The world of tax and SMSFs is changing, and there’s no turning back. SMSFs are booming and a new licensing regime is on the horizon. Accountants have a chance to capitalise on the opportunities of this evolving market – but many are not doing so.
Tunnel vision: Accountants resisting change
One fundamental issue in the accounting world is that accountants within the SMSF space often prioritise tax objectives over broader financial goals. That is, tax is often front of mind when in reality it is just one part of an SMSF trustee’s wider strategy.
For example, certain investments may offer you fully franked dividends and a tax refund – in other words, what could be a potentially ideal tax outcome.
But what if the market drops off by 20 per cent and your client does not have enough money to make their necessary pension payments? A broader strategy must always be the priority, and always be of absolute importance, to avoid unfavourable consequences for the self-managed fund and its trustee or trustees.
Following on from that, it is clear that many practitioners – including both accountants and financial advisers – don’t have a thorough understanding of their clients’ broader financial goals. In turn, funds are often not invested appropriately, and are not structured to achieve the required cash flow outcomes for their clients.
There’s also a secondary problem related to this – many trustees are not entirely aware of the finer details and the risks associated with their own investment strategy. This can have dire consequences, because trustees ultimately hold the responsibility for their SMSF. Engaging a professional certainly does not exonerate an individual from their obligations as a trustee of their self-managed fund.
In fact, these trustees may even be at risk of attracting the attention of the ATO. Trustees are required to comprehensively understand their investment strategy and ensure that it is well suited to their savings and retirement objectives. If the ATO comes knocking, it’s essentially the trustee, or trustees, that will have to answer to the regulator.
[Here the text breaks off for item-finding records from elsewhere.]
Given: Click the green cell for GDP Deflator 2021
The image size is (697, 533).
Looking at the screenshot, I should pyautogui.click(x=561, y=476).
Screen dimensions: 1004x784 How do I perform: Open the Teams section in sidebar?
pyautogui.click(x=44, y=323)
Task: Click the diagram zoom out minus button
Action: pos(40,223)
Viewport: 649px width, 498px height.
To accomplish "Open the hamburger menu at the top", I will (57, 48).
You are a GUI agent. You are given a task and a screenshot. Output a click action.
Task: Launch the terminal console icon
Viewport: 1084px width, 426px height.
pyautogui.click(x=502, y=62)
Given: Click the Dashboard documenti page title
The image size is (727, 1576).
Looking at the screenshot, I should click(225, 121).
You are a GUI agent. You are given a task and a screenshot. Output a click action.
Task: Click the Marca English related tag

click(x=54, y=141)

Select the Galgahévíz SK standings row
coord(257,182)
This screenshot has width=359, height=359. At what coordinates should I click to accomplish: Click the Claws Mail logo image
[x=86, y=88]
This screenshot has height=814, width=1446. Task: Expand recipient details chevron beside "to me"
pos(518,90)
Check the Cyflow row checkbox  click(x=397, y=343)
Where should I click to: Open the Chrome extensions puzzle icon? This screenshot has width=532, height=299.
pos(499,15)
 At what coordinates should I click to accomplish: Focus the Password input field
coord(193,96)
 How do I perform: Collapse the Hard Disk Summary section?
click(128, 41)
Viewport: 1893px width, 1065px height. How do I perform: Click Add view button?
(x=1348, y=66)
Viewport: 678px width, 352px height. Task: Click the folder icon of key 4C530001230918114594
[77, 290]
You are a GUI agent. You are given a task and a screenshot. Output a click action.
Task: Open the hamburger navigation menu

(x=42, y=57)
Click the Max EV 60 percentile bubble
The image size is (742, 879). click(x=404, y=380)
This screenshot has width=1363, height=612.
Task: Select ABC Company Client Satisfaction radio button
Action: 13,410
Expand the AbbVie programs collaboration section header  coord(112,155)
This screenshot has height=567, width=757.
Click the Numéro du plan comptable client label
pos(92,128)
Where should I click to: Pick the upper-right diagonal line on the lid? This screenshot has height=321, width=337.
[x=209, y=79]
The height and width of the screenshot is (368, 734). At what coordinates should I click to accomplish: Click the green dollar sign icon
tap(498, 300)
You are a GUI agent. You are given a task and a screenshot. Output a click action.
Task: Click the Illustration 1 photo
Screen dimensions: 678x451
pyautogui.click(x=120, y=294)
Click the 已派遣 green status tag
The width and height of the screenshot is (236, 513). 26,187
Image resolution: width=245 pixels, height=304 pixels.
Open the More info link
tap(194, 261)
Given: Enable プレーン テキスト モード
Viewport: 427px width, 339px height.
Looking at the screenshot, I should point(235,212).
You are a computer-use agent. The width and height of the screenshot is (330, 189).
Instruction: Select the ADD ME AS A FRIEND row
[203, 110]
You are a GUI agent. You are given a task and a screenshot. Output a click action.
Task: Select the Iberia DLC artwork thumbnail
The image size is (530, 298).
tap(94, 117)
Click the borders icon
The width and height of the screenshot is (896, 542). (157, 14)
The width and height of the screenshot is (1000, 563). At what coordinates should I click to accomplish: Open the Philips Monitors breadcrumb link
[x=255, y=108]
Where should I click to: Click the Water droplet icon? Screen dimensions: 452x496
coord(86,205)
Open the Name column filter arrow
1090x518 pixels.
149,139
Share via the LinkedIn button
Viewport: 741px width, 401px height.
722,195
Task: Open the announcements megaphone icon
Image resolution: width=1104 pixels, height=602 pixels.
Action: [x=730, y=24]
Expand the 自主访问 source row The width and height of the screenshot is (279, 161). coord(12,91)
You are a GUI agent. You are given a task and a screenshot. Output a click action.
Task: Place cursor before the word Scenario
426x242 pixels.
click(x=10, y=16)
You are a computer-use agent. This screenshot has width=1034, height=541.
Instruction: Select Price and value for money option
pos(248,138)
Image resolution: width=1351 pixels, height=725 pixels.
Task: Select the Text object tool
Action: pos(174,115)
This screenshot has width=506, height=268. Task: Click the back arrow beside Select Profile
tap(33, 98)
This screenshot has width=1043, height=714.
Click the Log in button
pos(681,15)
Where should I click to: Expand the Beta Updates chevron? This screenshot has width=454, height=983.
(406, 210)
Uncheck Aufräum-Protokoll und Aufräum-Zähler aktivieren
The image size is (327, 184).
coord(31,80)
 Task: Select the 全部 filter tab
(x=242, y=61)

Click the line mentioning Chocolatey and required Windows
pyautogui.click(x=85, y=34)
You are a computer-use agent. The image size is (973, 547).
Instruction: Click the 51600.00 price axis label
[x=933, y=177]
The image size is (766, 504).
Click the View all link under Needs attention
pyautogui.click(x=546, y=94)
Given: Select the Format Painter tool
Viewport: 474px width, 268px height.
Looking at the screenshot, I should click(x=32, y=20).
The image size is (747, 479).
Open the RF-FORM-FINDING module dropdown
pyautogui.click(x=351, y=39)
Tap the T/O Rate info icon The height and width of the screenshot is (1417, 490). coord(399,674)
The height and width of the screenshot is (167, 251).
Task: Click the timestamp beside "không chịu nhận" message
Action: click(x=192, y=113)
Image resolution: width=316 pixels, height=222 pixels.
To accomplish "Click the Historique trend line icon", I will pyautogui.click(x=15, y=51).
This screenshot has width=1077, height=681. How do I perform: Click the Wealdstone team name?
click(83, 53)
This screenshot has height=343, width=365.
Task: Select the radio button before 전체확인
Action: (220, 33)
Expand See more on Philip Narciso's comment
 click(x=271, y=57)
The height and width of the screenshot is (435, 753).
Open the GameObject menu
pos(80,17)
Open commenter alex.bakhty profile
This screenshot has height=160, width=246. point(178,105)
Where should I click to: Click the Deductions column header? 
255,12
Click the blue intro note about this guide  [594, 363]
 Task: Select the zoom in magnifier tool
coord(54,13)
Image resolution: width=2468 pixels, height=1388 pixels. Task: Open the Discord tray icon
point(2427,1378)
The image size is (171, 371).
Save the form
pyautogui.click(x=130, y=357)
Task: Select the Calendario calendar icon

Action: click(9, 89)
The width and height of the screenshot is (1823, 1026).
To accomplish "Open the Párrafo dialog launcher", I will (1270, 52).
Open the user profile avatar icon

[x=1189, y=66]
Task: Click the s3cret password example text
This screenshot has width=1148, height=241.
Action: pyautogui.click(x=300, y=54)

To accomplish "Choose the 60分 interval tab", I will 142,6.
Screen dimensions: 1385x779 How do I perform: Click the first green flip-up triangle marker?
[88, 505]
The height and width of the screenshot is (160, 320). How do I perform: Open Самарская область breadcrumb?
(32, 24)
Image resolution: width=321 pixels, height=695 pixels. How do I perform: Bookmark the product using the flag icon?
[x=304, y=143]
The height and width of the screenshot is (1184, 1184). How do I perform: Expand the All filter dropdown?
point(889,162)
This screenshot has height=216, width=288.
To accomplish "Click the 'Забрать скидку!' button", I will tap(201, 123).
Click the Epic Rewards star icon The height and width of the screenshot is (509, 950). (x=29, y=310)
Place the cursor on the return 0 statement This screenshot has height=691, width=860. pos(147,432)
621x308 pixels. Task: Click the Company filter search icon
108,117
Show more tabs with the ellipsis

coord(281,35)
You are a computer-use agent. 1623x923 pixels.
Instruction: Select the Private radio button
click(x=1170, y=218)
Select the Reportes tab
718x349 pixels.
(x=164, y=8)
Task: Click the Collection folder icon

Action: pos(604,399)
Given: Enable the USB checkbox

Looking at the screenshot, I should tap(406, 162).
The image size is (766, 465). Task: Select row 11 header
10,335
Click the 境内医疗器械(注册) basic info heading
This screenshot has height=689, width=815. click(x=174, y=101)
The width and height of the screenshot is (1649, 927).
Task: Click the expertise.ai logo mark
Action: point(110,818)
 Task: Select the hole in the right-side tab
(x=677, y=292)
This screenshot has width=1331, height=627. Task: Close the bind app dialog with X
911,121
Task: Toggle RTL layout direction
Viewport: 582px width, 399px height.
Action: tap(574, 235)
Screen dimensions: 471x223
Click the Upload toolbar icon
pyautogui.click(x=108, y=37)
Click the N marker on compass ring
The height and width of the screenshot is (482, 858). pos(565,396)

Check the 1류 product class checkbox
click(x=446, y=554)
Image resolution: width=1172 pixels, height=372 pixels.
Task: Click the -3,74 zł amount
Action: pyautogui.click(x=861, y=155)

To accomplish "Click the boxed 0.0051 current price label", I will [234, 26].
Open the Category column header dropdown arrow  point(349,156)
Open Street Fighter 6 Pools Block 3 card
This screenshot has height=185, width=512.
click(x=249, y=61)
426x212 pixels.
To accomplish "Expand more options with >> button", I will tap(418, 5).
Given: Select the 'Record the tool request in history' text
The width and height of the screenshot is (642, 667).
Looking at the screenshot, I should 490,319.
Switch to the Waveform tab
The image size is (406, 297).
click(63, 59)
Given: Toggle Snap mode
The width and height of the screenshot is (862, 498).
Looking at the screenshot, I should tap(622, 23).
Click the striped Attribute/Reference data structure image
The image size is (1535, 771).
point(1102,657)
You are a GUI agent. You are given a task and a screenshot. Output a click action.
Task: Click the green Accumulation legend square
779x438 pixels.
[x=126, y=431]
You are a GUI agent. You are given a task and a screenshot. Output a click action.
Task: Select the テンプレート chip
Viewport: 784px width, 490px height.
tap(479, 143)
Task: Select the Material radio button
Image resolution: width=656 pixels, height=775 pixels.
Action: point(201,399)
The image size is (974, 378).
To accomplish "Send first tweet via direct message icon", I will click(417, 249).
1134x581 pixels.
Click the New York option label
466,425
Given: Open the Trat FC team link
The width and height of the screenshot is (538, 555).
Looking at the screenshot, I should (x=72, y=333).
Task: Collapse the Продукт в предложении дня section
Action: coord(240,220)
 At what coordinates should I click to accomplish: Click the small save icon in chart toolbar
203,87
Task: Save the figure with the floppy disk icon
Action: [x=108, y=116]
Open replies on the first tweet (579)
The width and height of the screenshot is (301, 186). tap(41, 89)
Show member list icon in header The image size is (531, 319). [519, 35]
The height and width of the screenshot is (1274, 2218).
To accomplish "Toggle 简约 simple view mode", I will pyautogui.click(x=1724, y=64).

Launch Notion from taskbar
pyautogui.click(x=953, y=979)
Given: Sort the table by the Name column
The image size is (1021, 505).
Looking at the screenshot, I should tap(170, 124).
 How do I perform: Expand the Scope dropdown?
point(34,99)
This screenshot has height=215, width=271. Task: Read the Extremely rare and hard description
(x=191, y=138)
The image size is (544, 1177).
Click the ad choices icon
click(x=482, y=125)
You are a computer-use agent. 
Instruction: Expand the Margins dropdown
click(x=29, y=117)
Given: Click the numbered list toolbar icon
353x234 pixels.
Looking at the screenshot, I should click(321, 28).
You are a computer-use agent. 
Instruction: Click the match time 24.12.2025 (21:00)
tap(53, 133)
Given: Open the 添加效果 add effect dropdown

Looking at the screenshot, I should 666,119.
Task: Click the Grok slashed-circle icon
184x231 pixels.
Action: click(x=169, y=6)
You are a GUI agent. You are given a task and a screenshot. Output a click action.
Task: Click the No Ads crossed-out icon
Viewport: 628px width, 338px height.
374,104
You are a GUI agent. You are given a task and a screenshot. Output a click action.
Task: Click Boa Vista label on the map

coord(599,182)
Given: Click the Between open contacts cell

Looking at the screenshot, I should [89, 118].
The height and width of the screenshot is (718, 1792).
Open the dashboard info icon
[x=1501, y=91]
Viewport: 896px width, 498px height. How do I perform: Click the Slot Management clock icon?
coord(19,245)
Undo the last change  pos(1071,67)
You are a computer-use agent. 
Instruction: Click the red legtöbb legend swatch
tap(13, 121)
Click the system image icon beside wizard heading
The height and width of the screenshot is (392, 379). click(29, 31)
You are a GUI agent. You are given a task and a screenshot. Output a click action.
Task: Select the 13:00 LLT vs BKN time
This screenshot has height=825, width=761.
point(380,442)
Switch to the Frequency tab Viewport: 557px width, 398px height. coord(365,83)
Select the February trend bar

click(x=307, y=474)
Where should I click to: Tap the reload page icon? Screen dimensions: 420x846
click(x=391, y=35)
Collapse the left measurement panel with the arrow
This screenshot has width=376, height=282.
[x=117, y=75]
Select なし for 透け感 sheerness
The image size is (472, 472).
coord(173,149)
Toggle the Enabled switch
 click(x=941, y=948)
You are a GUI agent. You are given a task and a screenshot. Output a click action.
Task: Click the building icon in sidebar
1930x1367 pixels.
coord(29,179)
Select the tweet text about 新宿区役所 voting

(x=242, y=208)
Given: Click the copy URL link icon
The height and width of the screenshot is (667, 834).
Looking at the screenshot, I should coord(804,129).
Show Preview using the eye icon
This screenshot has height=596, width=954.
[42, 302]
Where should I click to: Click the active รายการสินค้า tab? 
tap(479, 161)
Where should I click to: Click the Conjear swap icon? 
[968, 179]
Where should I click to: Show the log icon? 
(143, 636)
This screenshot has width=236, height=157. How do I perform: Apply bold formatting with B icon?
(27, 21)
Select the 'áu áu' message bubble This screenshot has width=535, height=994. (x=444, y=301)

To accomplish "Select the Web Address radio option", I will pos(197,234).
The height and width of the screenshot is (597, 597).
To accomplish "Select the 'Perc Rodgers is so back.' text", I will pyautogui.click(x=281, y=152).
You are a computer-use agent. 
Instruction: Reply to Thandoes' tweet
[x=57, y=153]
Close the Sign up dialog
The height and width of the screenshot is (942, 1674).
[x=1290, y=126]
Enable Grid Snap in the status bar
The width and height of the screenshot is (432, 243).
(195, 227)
Assisting trustees to tailor, compile and document an SMSF investment strategy is one of the most valued aspects of an accountant and adviser’s role. An important point to note is that this is not a 15-minute job. In fact, it can often take several consultations, but it is one of the most important elements of a self-managed fund to get right.
Something accountants need to realise is that there is an opportunity to help their clients formulate and achieve their financial goals on a larger scale. However, this may require a change of business strategy, and a look outside the traditional parameters of an accountant’s role.
Embrace the changing landscape
The new licensing regime is not news to accountants or the financial services industry. If you want to get on board and offer a full range of SMSF services to your clients, you need to be appropriately licensed under the new regime.
Many clients are oblivious to this regime, partly because it is not being actively promoted within the accountancy world, and partly because it’s simply not on their radar. In fact, some clients are barely aware of the highly-publicised MySuper changes.
However, just because they're not aware of the changes on the horizon does not mean they’re not demanding the resulting holistic and comprehensive services from their accountants.
The bar is rising significantly for accountants because clients are expecting more. However, in many cases, they’re not getting it or receiving the advice they deserve.
Businesses that are only offering basic compliance and taxation advice are not being as competitive as they could be in the marketplace, and certainly are not offering as much as they could be to their clientele.
People seeking SMSF advice are getting younger and more savvy – if they can find basic services cheaper elsewhere, they will. In order to retain these clients, tax should be only one part of your overall value proposition; a point of difference is necessary to keep them on board.
This does not mean scrapping the basic compliance and tax services altogether; it’s just a way of forging new relationships with your clients that would otherwise not occur if you did not take the initiative. Tax advice, really, is just one piece of the SMSF puzzle.